De posologie et d’attrait du produit. Car les polyphénols en cause sont directement liés à la présence de tanins, dont l’excès est un véritable calvaire pour le palais. Les chimistes nous assurent que leur vin serait « buvable » - ce qui est un peu court sur pattes pour inciter les malades à se soigner sans y être forcés. On attendra donc patiemment que les alchimistes de la fermentation parviennent à concocter un médicament agréable à déguster – avec une dominante de cabernet-sauvignon, s’il vous plaît.
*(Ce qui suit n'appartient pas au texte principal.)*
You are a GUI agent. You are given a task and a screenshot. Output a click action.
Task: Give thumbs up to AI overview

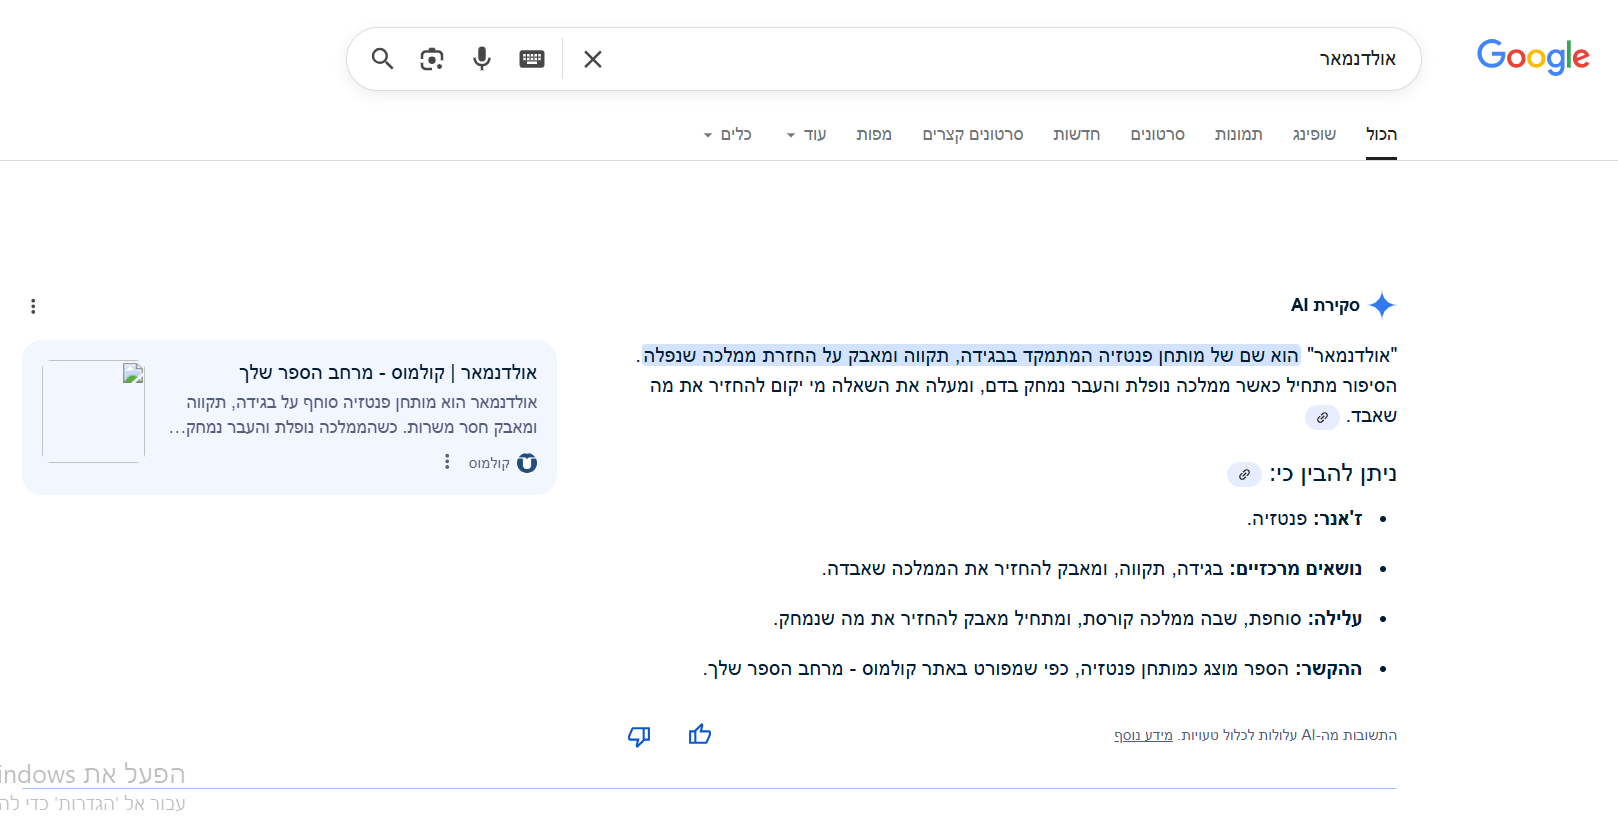pyautogui.click(x=700, y=735)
D’autant que le pharmacologue qui a suivi les travaux nous paraît bien peu sûr de lui. «  Le problème est bien évidemment de ne pas faire croire aux gens qu’ils peuvent boire une bouteille par jour » nous dit-il, en pointant le nez vers le bout de ses souliers. Une bouteille par jour ? Ce sont tout juste deux verres par repas, en comptant le petit-déjeuner, bien sûr : on ne peut décemment pas accompagner la brouillade de truffes avec un verre de lait frais. Sont vraiment rustiques, ces Australiens. La norme française du ministère de la Santé recommande de ne pas dépasser une bouteille par repas. Au-delà, en effet, les ennuis commencent : pour soulager son foie, le patient doit démarrer la journée en avalant une ampoule d’extrait de radis noir. On ne peut souhaiter une telle épreuve à son pire ennemi : c’est horriblement nauséabond et franchement imbuvable. Même pour un pharmacien australien.

La recette du jour

Médecines douces

Vous êtes un inconditionnel de l’homéopathie et de Rika Zaraï pour le bain de siège. C’est très bien mais insuffisant pour préserver votre santé. Essayez les extraits de végétaux. Choisissez le pauillac et le margaux pour les soins du cœur, le champagne pour la bonne humeur. Contre l’arthrite et le tennis-elbow, tentez le rouge australien. En cas d’échec, grignotez des champignons psilocybes : ils ne soignent rien mais font halluciner la douleur.